The correction wave in the EUR/GBP has further intensified as the pair even crossed the 0.87 support level. This comes at a time when the Eurozone PMI for the month of October was way worse than the forecasts.
The HCOB and the S&P Global are responsible for maintaining and releasing the PMI for the Eurozone area. As per the data, the EU PMI (manufacturing) for October was 43, while last month's reading was around 43.4. The market players had initially forecasted a value of 43.7 for October, but the actual value had a difference of -0.7.
Just like the manufacturing sector, the EU PMI for the services sector also dropped to 47.8 against last month's reading of 48.7. Overall, the PMI for the manufacturing & services sector suggests that the economic activity in the European Union is in decline.

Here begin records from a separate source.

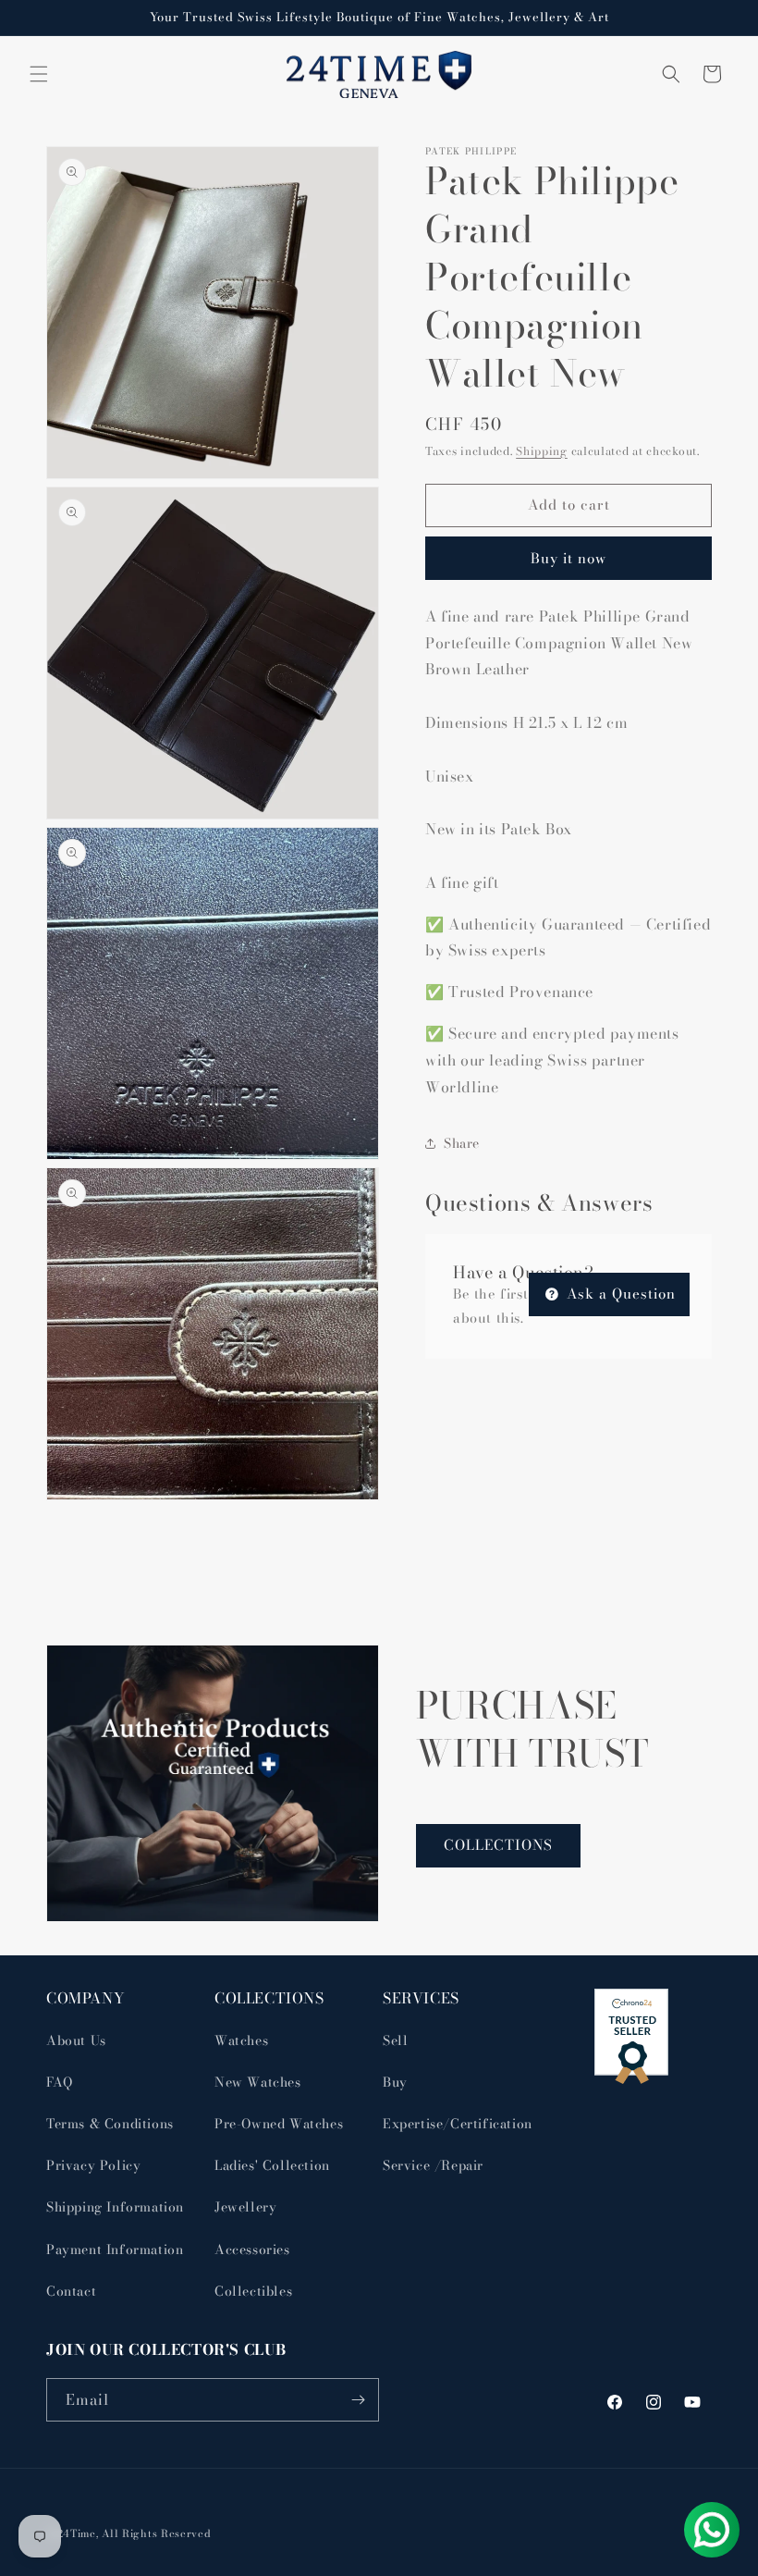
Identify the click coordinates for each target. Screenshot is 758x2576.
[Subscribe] (357, 2400)
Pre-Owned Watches (278, 2124)
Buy (395, 2082)
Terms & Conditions (110, 2124)
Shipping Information (115, 2207)
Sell (395, 2040)
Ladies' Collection (272, 2165)
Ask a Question (619, 1293)
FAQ (59, 2082)
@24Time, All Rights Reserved (129, 2533)
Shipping (542, 451)
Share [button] (462, 1143)
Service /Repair (433, 2165)
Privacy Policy (93, 2165)
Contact (71, 2291)
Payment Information (114, 2249)
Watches (241, 2040)
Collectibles (253, 2291)
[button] (38, 74)
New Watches (257, 2082)
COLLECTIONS (498, 1844)
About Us (76, 2040)
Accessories (252, 2249)
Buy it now (568, 558)
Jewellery (245, 2207)
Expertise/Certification (457, 2124)
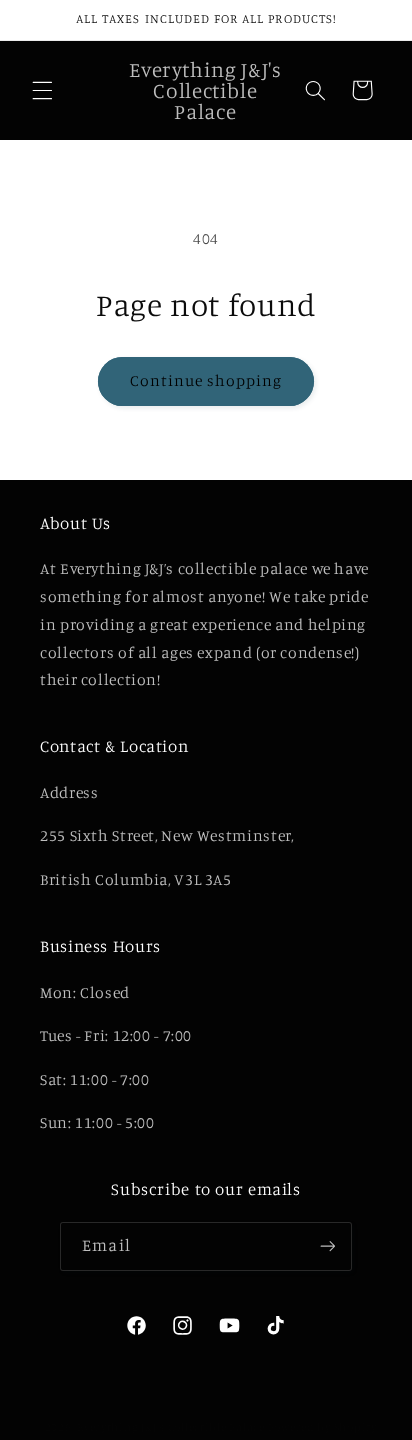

According to experts, the real reason behind weak PMI data from Europe is the policies of the ECB. In a short span of time, the ECB has raised the interest rates in the region from historic lows to 4.5%. All of this was done to achieve the target of 2% inflation in the Eurozone.
According to Commerzbank, the European Central Bank is highly expected to introduce a downward revision to the EU's economic outlook. In last month's forecast, the ECB made a statement that the EU will not enter into a recession.
But if the interest rate in the European Union stays at elevated levels, the possibility of no recession will become very difficult.
For now, the EUR/GBP's weakness is mainly driven by the weak data coming from the European Union. Although the data from the UK's side is also not that great, it is still better than what we are seeing from the EU.
The EUR/GBP D1 chart shows that the 0.87500 level remains an important resistance zone. On the downside, we have the 0.86500 support zone followed by the 0.8600.